マコトスタイル 1-1
どうも鬼無里です。
言い訳をさせてください、予約投稿の期日を間違えました。
はい、すいません。次話は明後日ぐらいに出します。そっから、毎週更新ですかね。がんばります。
ひどく最悪な気分であった。
左腕は骨折している。とても痛い。
頭はズキズキして血が流れている。
軽く口を切っていて、鉄臭い血の味がした。
眩暈がして足元が覚束ない。
生臭い匂いに吐き気がして、顔を顰める。
電車が通り、家が建ち、ビルが並ぶ。
――そんないつも通りの街並みは瓦礫に埋もれた。
「ああ、本当にクソッタレだよ」
悪態を呑み込んで、目の前を見据える。
そこには巨大な肉塊の化物が聳え立つ。
厳つい目と鋭い犬歯が特徴なマヌケ面を晒す、灰色の体躯を持つ巨人がそこにはいる。
巨人は片手に棍棒、片手に先ほど飛びだしていった頭の潰れた男性をぶら提げていた。
僕はその巨人に向かって中指を立てて叫んだ。
「死ね、畜生が!!」
幻想なんて滅んじまえ。
1-1
――狩名真菜について少しだけ話をしておこう。僕こと宇祖月誠と狩名真菜の関係を簡潔にいうと恋人である。シンプルに何のひねりも含みもない表現だがこれ以上に表せれる言葉は無い。彼女は僕の恋人である。
彼女のプロフィールを僕が知る限りで述べておくと、彼女は僕と同じ高校に通っており、僕の一つ年下であり、クラスは二年四組で出席番号は十五か十六番で、アルバイトしながらアパートで一人暮らし。友達は少なく学校では孤立しており、背は僕より目線が少し低いくらいで血液型はAB。地毛が茶色で腰まで伸びた長髪を後ろで纏めている。両利き。運動神経はかなりよく、勉強では数学以外はできない。理系。趣味はコスプレ、裁縫、写真に写生と様々。食べ物に好き嫌いはなく、女子にしては可愛い物が好きとか光物が好きとか、そういった感性は持ち合わせていない。それ故に、アパートの彼女の部屋は物が少なくがらんとしている。性格は冷静で冷酷。激情を表に出すことは少ない。ただし、約束には非常に厳格で、待ち合わせに一秒でも遅れてこようものならば恐ろしいお仕置きが待っている。だからといって神経質でも繊細でもない。
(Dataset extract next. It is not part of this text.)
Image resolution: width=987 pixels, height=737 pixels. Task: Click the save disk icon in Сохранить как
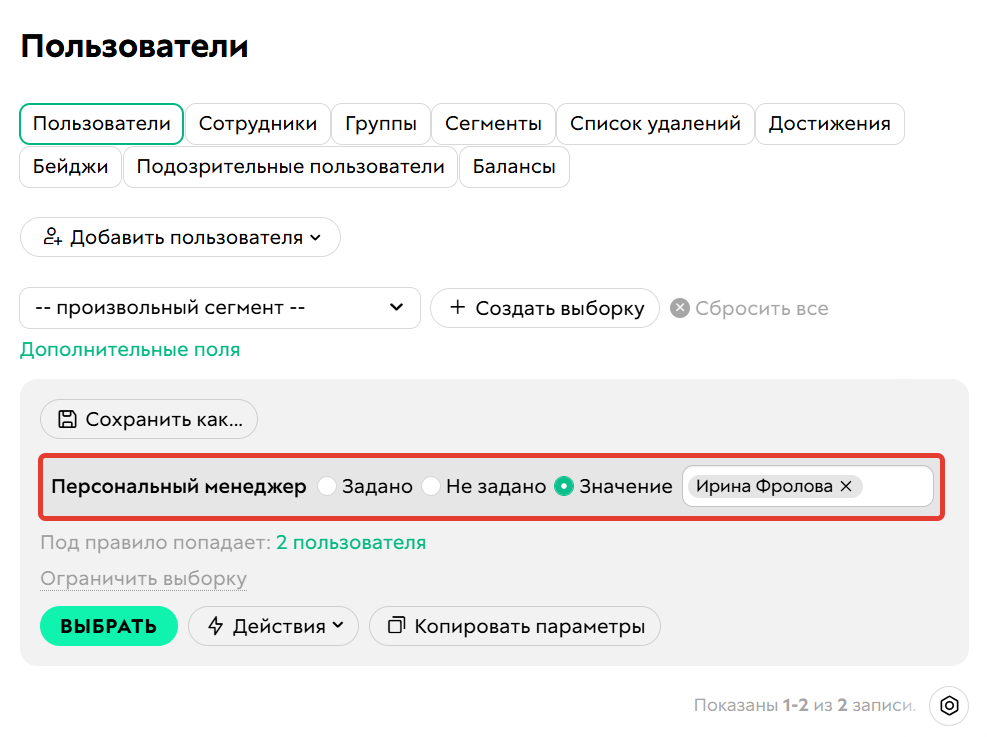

神経質というよりは厳密であり、真面目というよりは誠実である。
そんな彼女との出会いや付き合うきっかけや告白シーンなどを書いていると文庫本二冊近くまで膨れ上がるため、とても残念ながらここでは割愛させてもらう。ただ、惚気話となってしまうがあえて彼女の魅力を伝えるために語っておこうと思う。最初のデートの前日の事。僕が彼女の部屋でPCを使ってアニメを一緒に見ていたとき、「ネコミミって可愛いよな~」って呟いた次の日のデート。駅前で三十分前から待っていた彼女がネコミミカチューシャ(手作り)を付けていた。思わず可愛くてニヤけてしまった。
容姿からすると美しいが似合う彼女だが、行動がどことなく可愛く愛らしく、何よりも愛おしい。
僕は彼女を愛している。
そこには一切の虚偽妄想はない。
これは本音の事実なのだ。
だからもし、彼女が危機に直面し困難に立たされ窮地に追い込まれているのならば、僕は必ず助けに下ろう。彼女が死ななければならないのならば僕が代わりにとして死んでやる。罪を犯したならば僕が代わりとしてならば僕が許し、受け入れよう。償いだってしてやる。悲しみも苦しみも全て僕が背負ってやる。
それは僕が僕自身に課した義務である。
恋人故に彼女を受け入れる。
恋人故に彼女を救う。
恋人故に愛するのだ。
――たとえ世界が変わろうとも。
なんてね。ああ、因みに彼女の胸の大きさはAである。そこも可愛いと思う。